Personally, I knew I was a girl, I wanted to be a boy, and I thought I could (and certainly would) choose to be a man when I grew up, just as I could choose to be a nurse or a teacher or a firefighter. I was bitterly disappointed - and disturbed - when my early-developer body showed me otherwise.

I actually remember arguing with a (male) friend when I was about eight about my desire to be a boy. He said I must mean like a boy, but I said "No, I want to be a boy!" But I grew up cis - I guess there are no absolute binaries anywhere in this stuff.

Another point maybe worth mentioning in all this is Freud diagnosising all his wealthy young lady patients as having "penis envy". Freud saw everything in terms of anatomy, but I think it demonstrates a history of girls longing for whatever it is that gives men greater power and freedom. I've had many male friends who were not boyish boys and were called gay or cissy all through school, but none of them have ever reported wanting to be girls.

srand said...

This is on a bit of a tangent.

You mention that: "...while I did not always think of myself as having gender (or even as being human) throughout my entire childhood ..."

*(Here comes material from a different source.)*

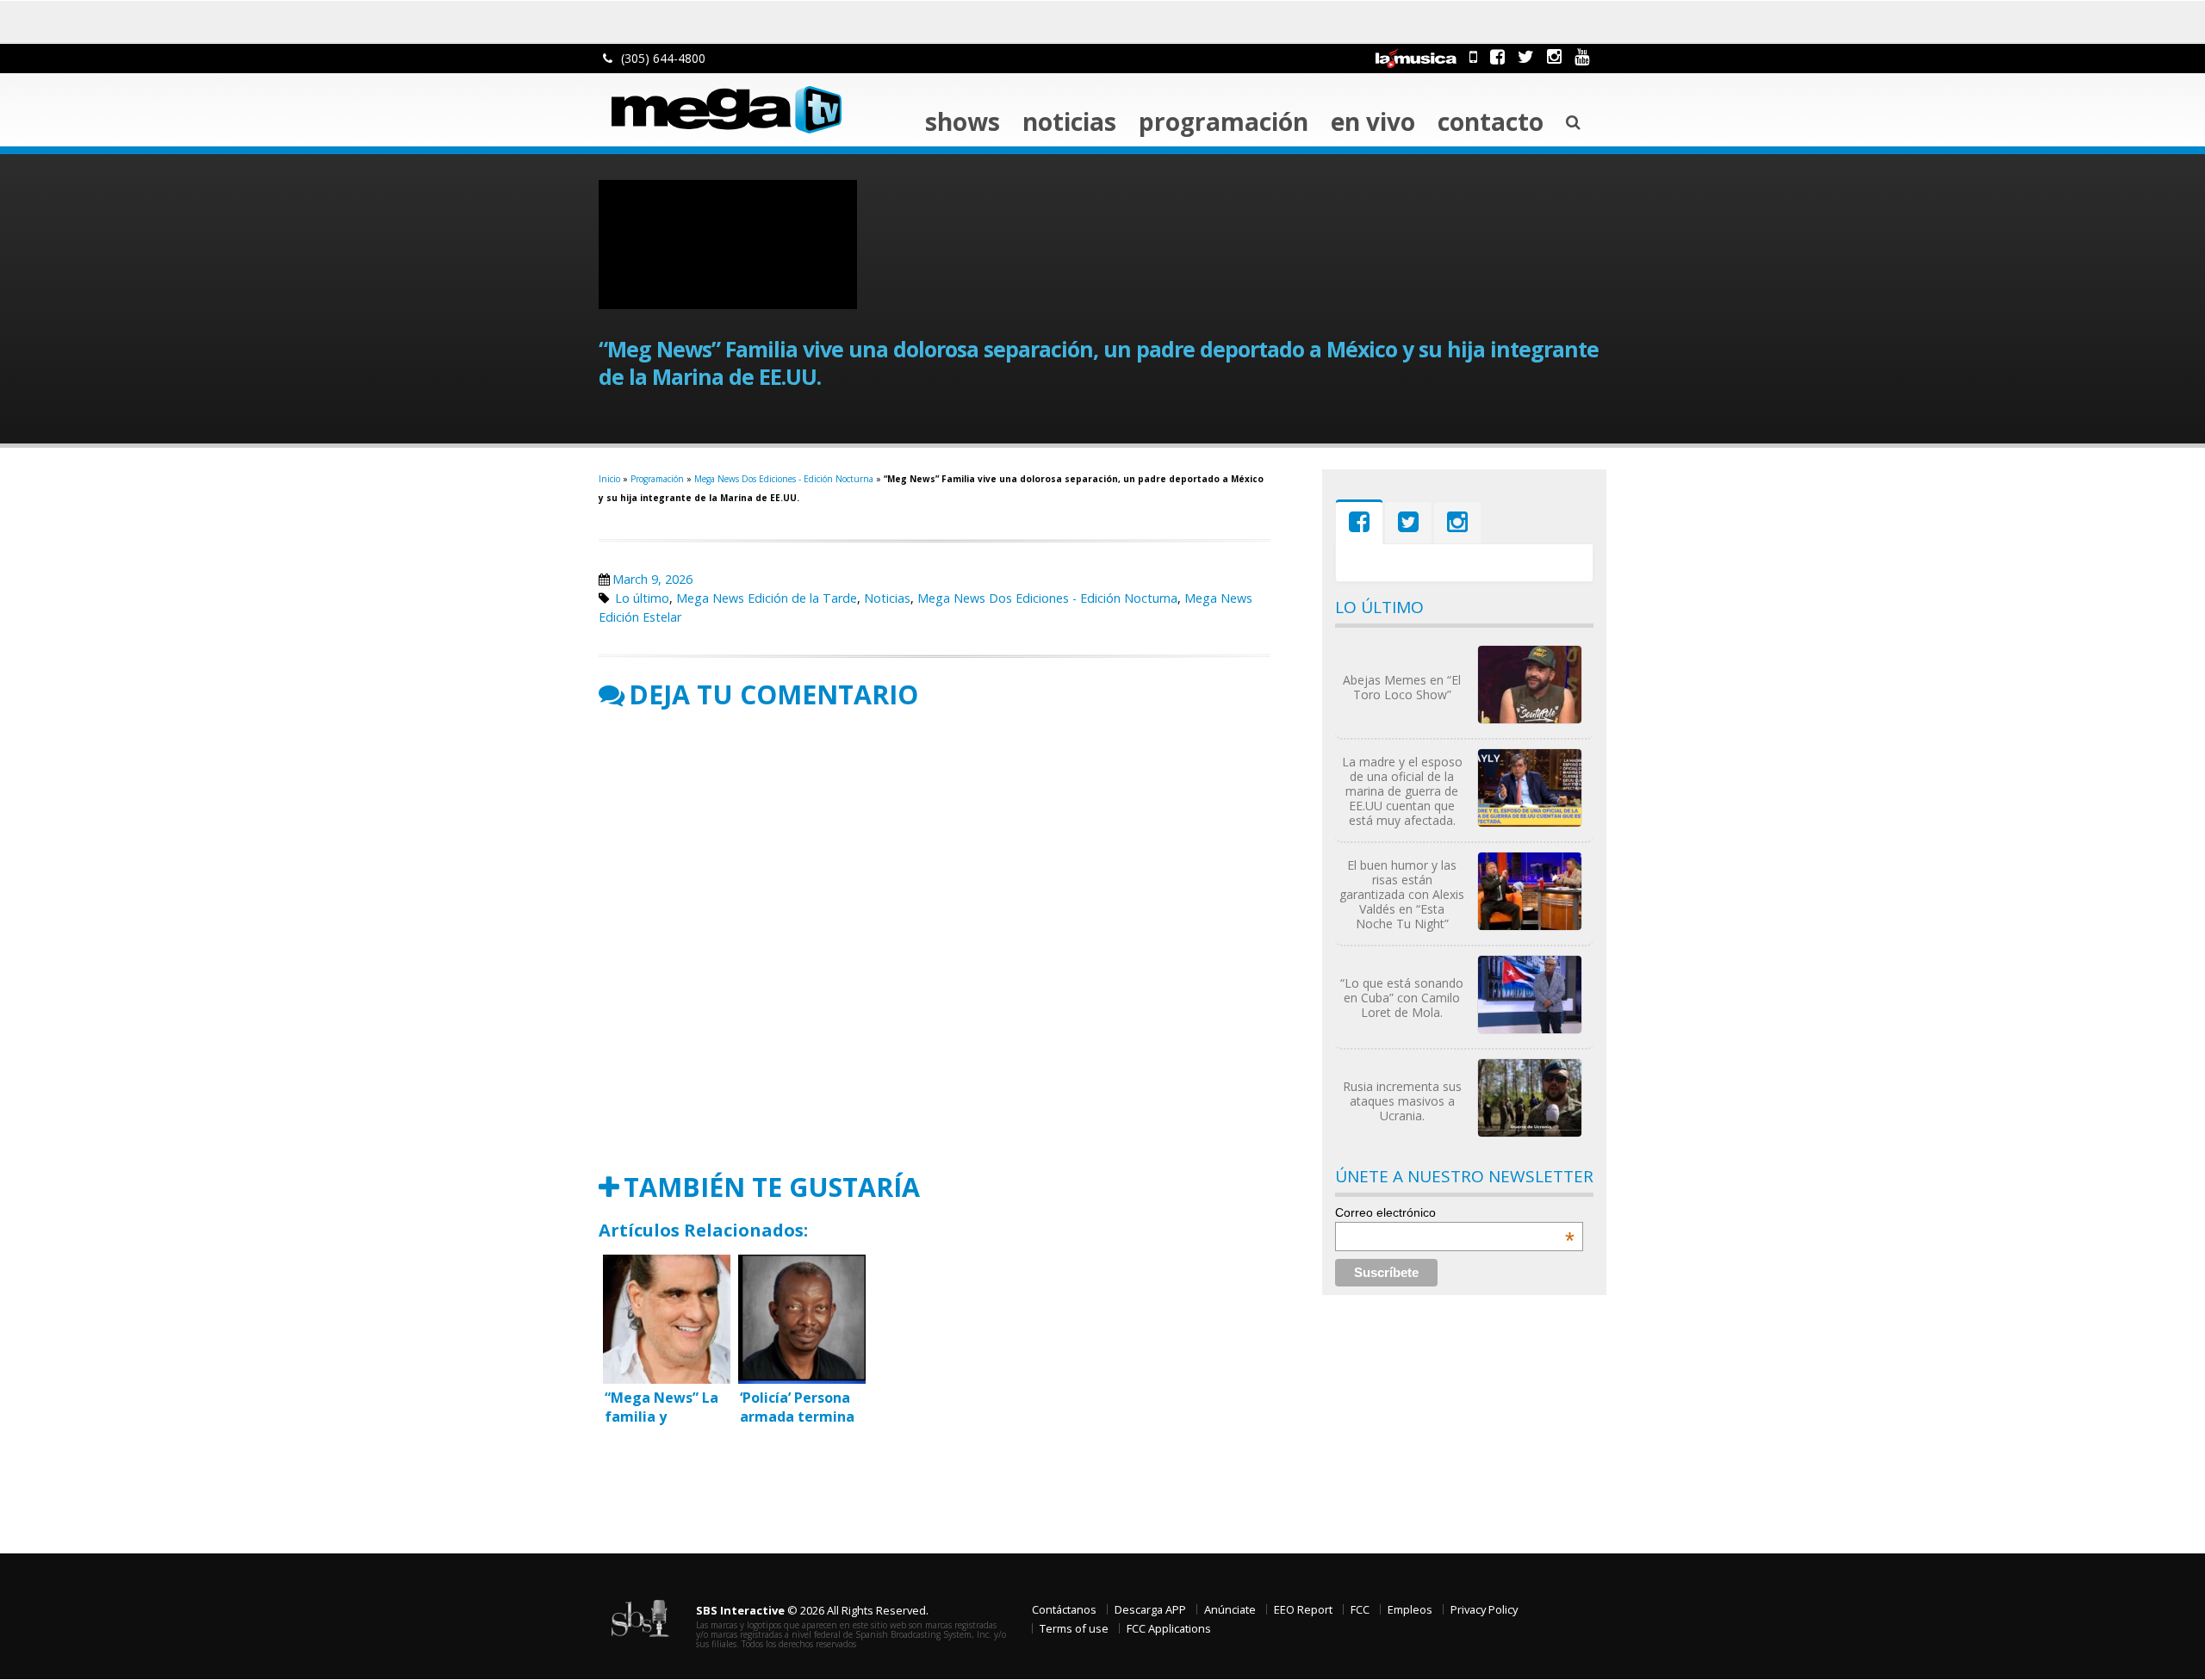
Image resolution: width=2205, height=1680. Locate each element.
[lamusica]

Those words caught my attention because they are similar to something I was trying to explain to my husband the other day. I wondered if you could elaborate on this - or if you've already talked about it elsewhere if I could have a link. :)

Lindsay said...


Yeah, I think that might be true, too.

Or even just not having your "cross-gender" interests strongly discouraged, as boys with feminine-typed interests, toy/clothing preferences, etc. usually have. There are some kind of sad passages in Fine's book about parents who think they're totally on the gender-bending bandwagon until their son decides he wants to wear pink clothes or own a Barbie doll.

I think Serano is quite right about masculinity being valued above femininity, in people of whatever sex.

Lindsay said...

@srand - The one place I can think of having mentioned that before is here, in a post responding to Jane Meyerding's thoughtful essay "Growing Up Genderless."

Basically, because I was a child with 1) a very vivid imagination and 2) very low levels of self- and social awareness, I had a very elastic notion of who (or what) I was. Different was just about the only stable component of identity I can remember having; and a lot of the time, especially when I was a younger child, I rarely thought in such terms as to have much of a self-concept at all (and thus, wouldn't have thought of myself in gendered terms because at the time I wouldn't have been thinking of myself in any terms; I just *was*).

It's hard to explain this, since it hasn't been the same throughout my childhood.

Ophelia said...

I rather wish I could talk to a really young me to get a better grasp of how I felt way back when. But for about as long as I can remember, I knew I wanted to be a girl but that I never could be and that wanting to be was wrong. It wasn't until college where the idea of gender variance was introduced, and while I found it freeing to just "be" instead of having to feel bad about/fail at conforming to gender norms I hated, nothing quite felt right other than identifying as female. And if I could tell you why, I imagine I'd be quite famous and quite rich.

(A few quick notes:
"Transgendered" isn't a term we like to use in the trans community. To be transgender means all kinds of non-binary gender variance, including cross-dressing, drag, third/no gender, and transsexuality. "Transsexual" is what I am, as someone who was assigned male at birth (I have a penis) but who identifies as female (I now look/talk/respond to female pronouns etc). I hope that helps!)

Lindsay said...

@Juliet - OK, I'll change the post to reflect what you've said here.